A similar issue arises when the beneficiary of an estate has creditors or qualifies for state aid. Failing to limit the beneficiary's access to an inheritance will expose the inheritance to those creditors and negate qualifications for public assistance. 

In the current context, estate planners would be wise to re-examine where the greatest tax threats originate. Currently, there is no federal estate tax, but if the estate tax is reinstated automatically due to the failure of Congress to act, the federal estate tax exclusion will be limited to $1 million, and many estates would suddenly have estate tax exposure. Other estates may have a larger exposure to state transfer taxes rather than federal estate taxes.

The biggest threat to many estates may be capital gains due to the transition to a carryover basis for appreciated assets held at death.

 

Avoiding Malpractice Claims

Despite the repeal of the estate tax, sound estate planning is more important than ever. Here is a modest checklist of techniques to make sure that estate planning is performed in a thorough manner and to also limit potential liability for the practitioner.

 

The Estate Planner's Best Practices Checklist

1.     Engagement letter. This is an opportunity to identify what planning is or is not being done.

2.     Client interview questionnaire. This is an opportunity to determine what planning areas are relevant.

3.     Asset list and family tree. These are also ways to identify relevant planning areas.

4.     Checklists. Having a standard operating procedure is one way of demonstrating that all planning areas are raised and discussed during the process.
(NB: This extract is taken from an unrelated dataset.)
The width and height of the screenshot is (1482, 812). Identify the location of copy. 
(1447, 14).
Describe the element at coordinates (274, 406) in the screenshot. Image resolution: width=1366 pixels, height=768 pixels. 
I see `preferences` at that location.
5.     Memo to file. This is always a useful step, particularly when there is potential for liability, such as when a client insists on ignoring a planning technique, despite a likelihood of severe tax consequences. Having such a memo printed, dated, and witnessed can further provide credence to the memo.

6.     Disengagement letter. As a counterpart to the initial engagement letter that outlines the scope of services, a disengagement letter at the conclusion of the process can speak directly to those issues that arose during the process. Such a letter can state what techniques were discussed and not implemented or note that the client was informed of the consequences.
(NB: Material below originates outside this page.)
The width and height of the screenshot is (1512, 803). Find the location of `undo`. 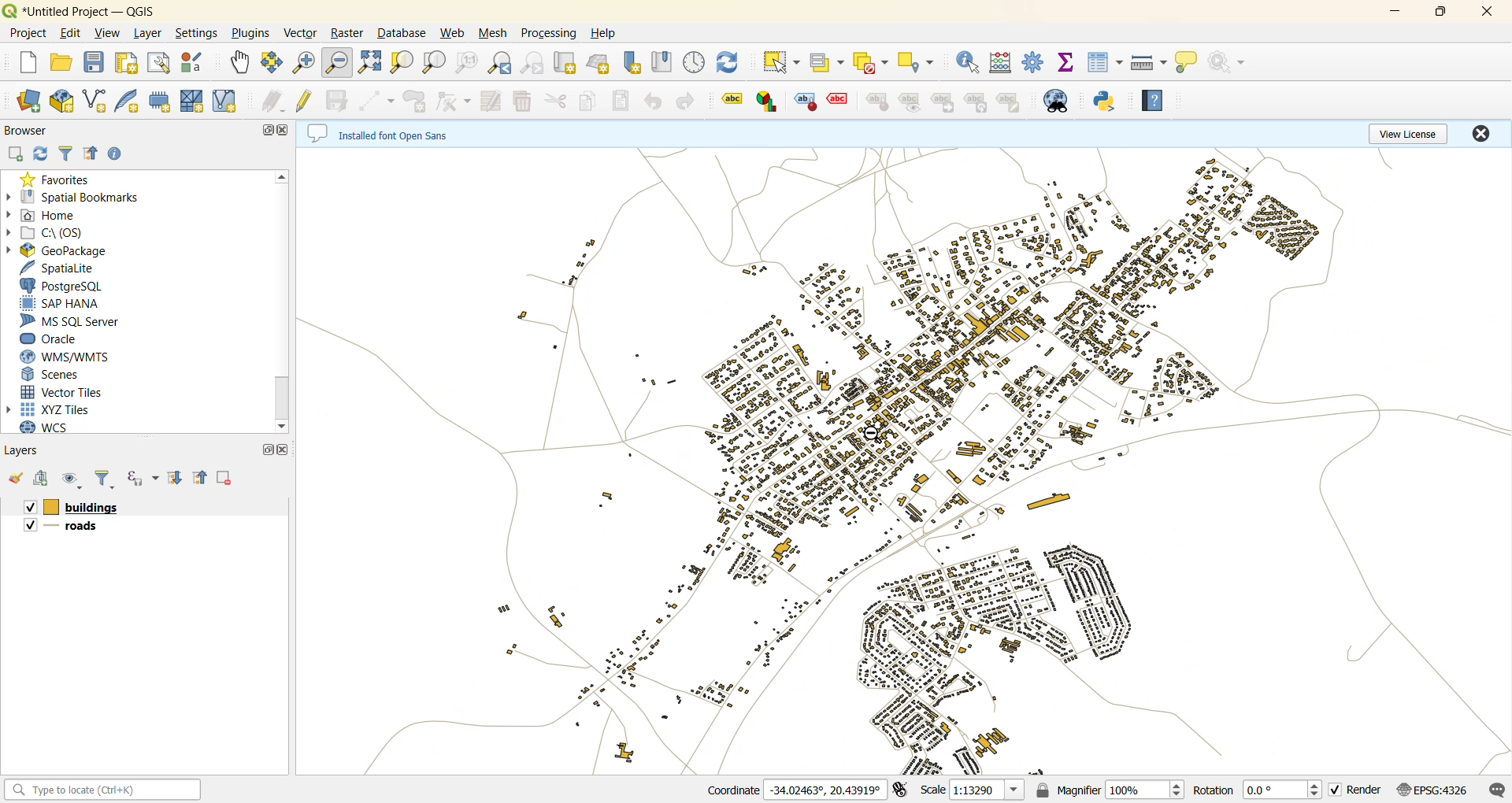

undo is located at coordinates (653, 104).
7.     Witnesses. It is not always possible to have a third party verify a private planning session. For certain estates where there are complex issues, it can be worthwhile to have a colleague sit in on a session with a client or arrange a meeting at which key issues are reviewed with professionals of various disciplines, such as accountants, insurance agents, brokers, or family planners.
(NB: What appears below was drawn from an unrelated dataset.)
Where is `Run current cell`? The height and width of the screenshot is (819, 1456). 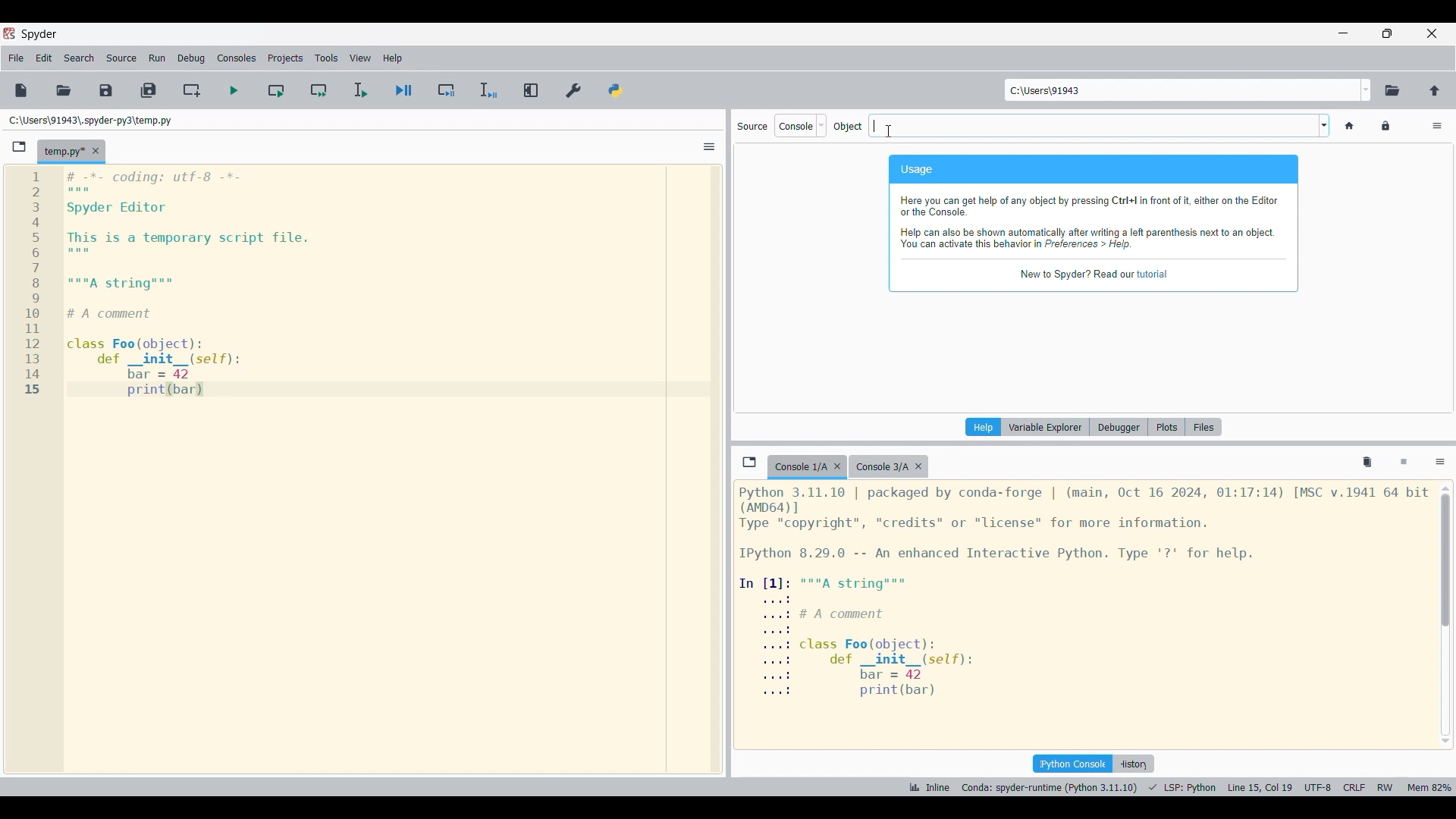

8.     What is not in the plan. The focus in planning is often on the final plan that remains, how it may work, and what the potential downside could be. However, some documentation should be devoted to those planning approaches that have been discussed and rejected and why.

9.     Specific waiver. This is useful if there is a clear danger or tax exposure where the client refuses to take important advice. When this occurs and the estate planner feels strongly about it, the advice can be summarized, and the client can be asked to sign a waiver indicating that he or she has been informed and is aware of the consequences.

10.  Family conference. The malpractice lawsuit that lays dormant in a plan is not set in motion by the client, necessarily, but by his or her beneficiaries. Having them engaged in the planning process, with the permission and consent of the client, of course, may help satisfy concerns and demonstrate that the client made informed choices.